Why does the right [seem to] care more about free speech?

1. Everyone cares more about free speech for opinions they themselves hold. So a defense of free speech might be merely opportunistic. This is the same for the left and the right. So a free-speech issue involving a faculty's right to insult a right-wing group like the NRA will rally left-wing professors to it. An affront to free speech that prohibits certain kind of conservative speech will arouse the ire of the right-wing outrage machine. For example, suppose political opposition to affirmative action might count as a "micro-aggression." We only know if someone is really devoted to free speech per se if sh/e defends the right to express distasteful opinions.

2. A free-speech issue only arises with an unpopular opinion. In some sense, then, the fact that the right has more issues might have to do with the fact that certain conservative opinions have become unpopular. This is a good thing, right? I'm not saying that nobody is racist, but racism is publicly unpopular, in the sense that almost nobody wants to be perceived as a racist anymore.

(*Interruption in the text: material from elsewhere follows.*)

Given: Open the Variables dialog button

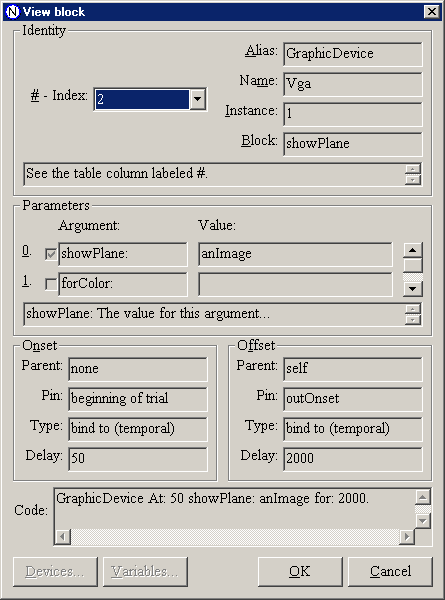Looking at the screenshot, I should tap(145, 571).
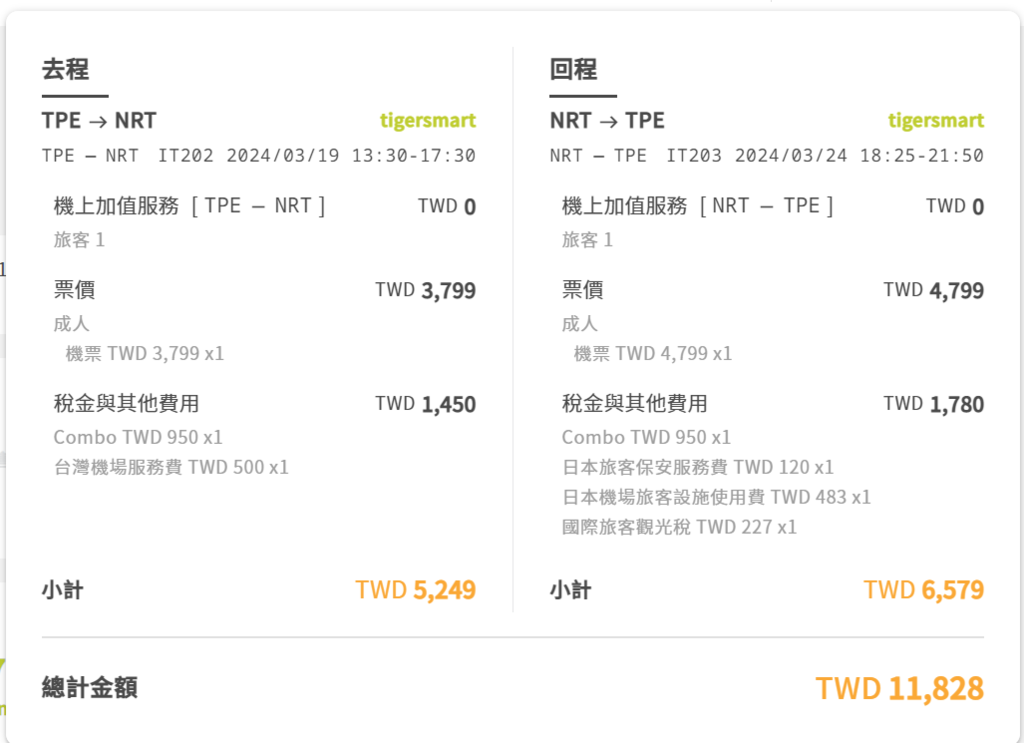Viewport: 1024px width, 743px height.
Task: Click the 總計金額 TWD 11,828 total
Action: (900, 688)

3. So the right "seems to care" more about free speech in the academic context, because academia skews left. Most of the left-skewing of administrators is simply a response to legalistic matters and public opinion. If they were really left-wing the world would be a much different place.

4. Just because the right has an outrage machine designed to magnify any perceived threat to free speech or the censuring of conservative opinion does not mean that these threats are not real.